FIG. 11 is a diagram illustrating an example of an internal state after a pipeline flush, according to an embodiment. Here, as the internal state of the target CPU 101, an instruction stored in an instruction queue 1204 illustrated in FIG. 12, an instruction input to execution units (arithmetic and logic unit (ALUs) 1205 and 1206, a load/store unit 1207, and a branching unit 1208) illustrated in FIG. 12, and an instruction stored in a reorder buffer 1209 illustrated in FIG. 12 are illustrated. The internal state SF is a state in which the instruction queue 1204 and the reorder buffer 1209 illustrated in FIG. 12 are empty and no instruction has been input to the execution units illustrated in FIG. 12.

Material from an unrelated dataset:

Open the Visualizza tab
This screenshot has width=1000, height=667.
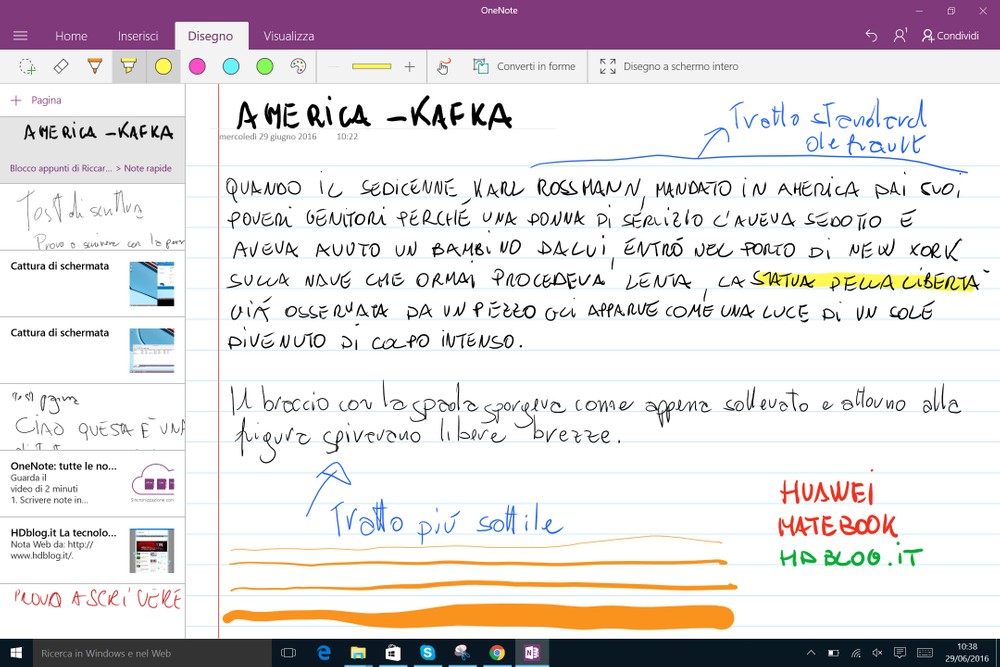click(x=289, y=36)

More specifically, the correspondence information generation unit 615 illustrated in FIG. 6 includes a changing unit 621 and a prediction simulation execution unit 622. When the second determination unit 614 determines that the second block was not a target block in the past and when the first determination unit 612 determines that the second block is a block that performs the process according to an exception, the changing unit 621 changes the internal state of the target CPU 101 in the operation simulation to the specific internal state SF. As described above, the specific internal state SF is stored in the storage unit 105. Next, the prediction simulation execution unit 622 executes the operation simulation sim in which an operation at a time when the target CPU 101 executes the target program pgr is simulated. Details of the process performed by the prediction simulation execution unit 622 will be described later.

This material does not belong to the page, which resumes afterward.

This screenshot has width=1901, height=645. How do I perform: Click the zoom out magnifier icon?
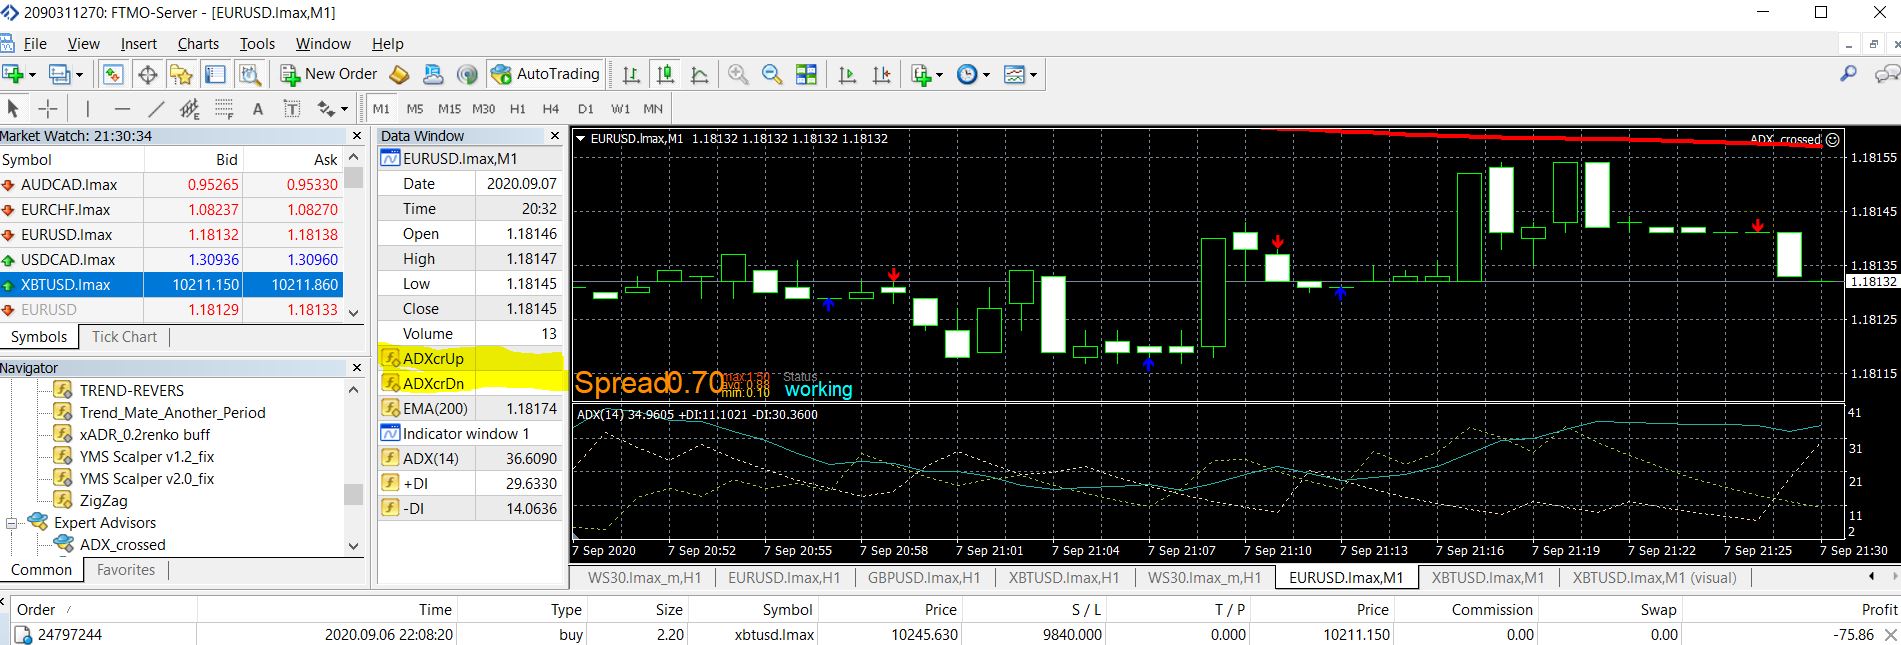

Meanwhile, when the second determination unit 614 determines that the second block was a target block in the past and when the first determination unit 612 determines that the second block is a block that performs the process according to an exception, the correspondence information generation unit 615 does not generate correspondence information.
When the first determination unit 612 has determined that the second block is not a block that performs the process according to an exception, the detection unit 613 detects the internal state of the target CPU 101 in the operation simulation sim. More specifically, the detection unit 613 obtains the internal state of the target CPU 101 at an end of execution of a block BB executed immediately before the target block in the operation simulation sim as the internal state of the target CPU 101 at a beginning of execution of the target block. When the target block is the block BB to be executed first, however, the internal state at the beginning of the execution of the target block is an initial state. The initial state may be arbitrarily set. For example, the initial state is a state in which the instruction queue 1204 and the reorder buffer 1209 of the target CPU 101, which will be described later, are empty and no instruction has been input to the execution units of the target CPU 101, which will be described later.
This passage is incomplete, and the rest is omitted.